Case: Thoracotomy for a vascular ring anomaly in a puppy

Charlie, an 8 week old Labrador puppy presented with a history of regurgitation and vomiting once he made the change from liquid to solid food intake. Radiographs from the referring vet showed megaoesophagus (a dilated food filled oesophagus) forwards of the heart base. This history and radiographic finding was very suggestive of a vascular ring anomaly, where aberrant anatomy of the major blood vessels above the heart cause an encircling of the oesophagus which prevents food from passing down it to the stomach. Liquids can get through for larger boluses of food can’t and get regurgitated. There is a real risk that this regurgitated food can then be aspirated (inhaled into the airway) leading to aspiration pneumonia. Charlie was very bright at presentation and the appearance of his lungs on his chest x-rays was reasonable, but increased chest noise suggested some aspiration pneumonia was present. The difficulty in food getting to the stomach and the intestines makes malnutrition a real concern in these cases.


We passed an endoscope down Charlie’s oesophagus and confirmed megaoesophagus “upstream” of the level of the heart. The scope wouldn’t pass further.

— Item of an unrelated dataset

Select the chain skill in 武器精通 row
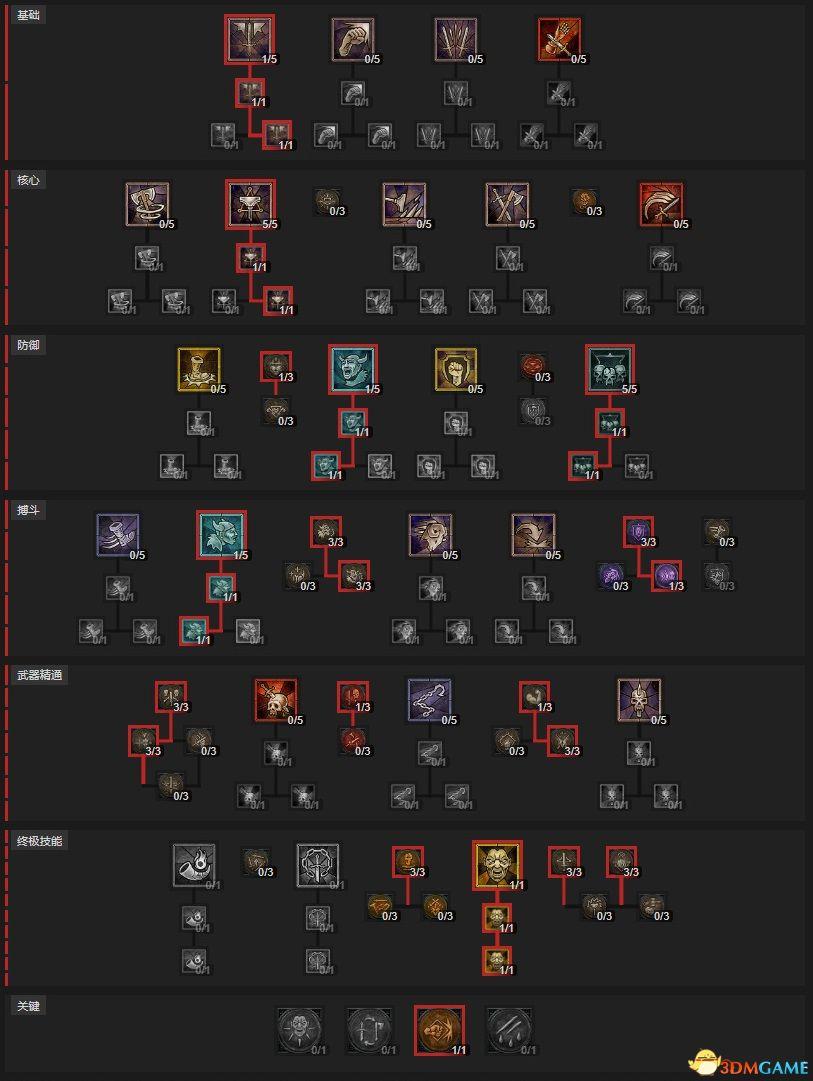This screenshot has width=813, height=1081. coord(430,700)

A left sided intercostal thoracotomy (surgical approach into the chest between the ribs) was made and dissection revealed that the aorta was on the right side of the chest, not the left where it should have been. A blood vessel that should have closed down at the time of birth was still patent, and was pinching the oesophagus. This was ligated and cut to release the pressure on the oesophagus. A tube could now easily be passed down the oesophagus into the stomach. There was serious blood loss during this part of the procedure and a transfusion was required.

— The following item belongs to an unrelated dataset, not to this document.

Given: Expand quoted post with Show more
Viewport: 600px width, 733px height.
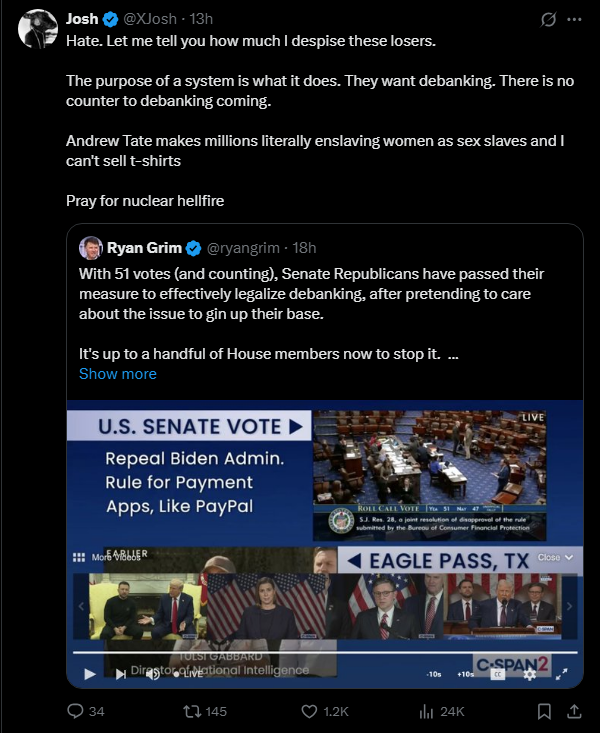Looking at the screenshot, I should click(118, 374).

Charlie required close supervision in hospital for a few days post-operatively  and he was fed via a gastrostomy feeding tube (a tube that passes directly into his stomach through the left body wall just behind the last left rib). He made excellent progress in the early post-operative period. Once he was stable, he was discharged for his owners to continue with the tube feeding, and for continued antibiotic and analgesic drug administration via the tube.


We weren’t sure to what degree, if any, his oesophagus would recover. Often the stretched part of the oesophagus never recovers properly and remains flabby, stretched, and unable to close around food particles and propel them downwards towards the stomach. We warned the owners that he was not yet “out of the woods”. Charlie would likely need long term management for megaoesophagus which requires feeding small meals regularly from a height to use gravity to assist the passage of food down the oesophagus.


Tiny amounts of food were offered by mouth a couple of weeks post-operatively, with the pup restrained in a “head-up” position. Sadly there were respiratory complications a few days later and Charlie succumbed to these. It was a very sad outcome for what had been a very satisfyingly successful case up to that point.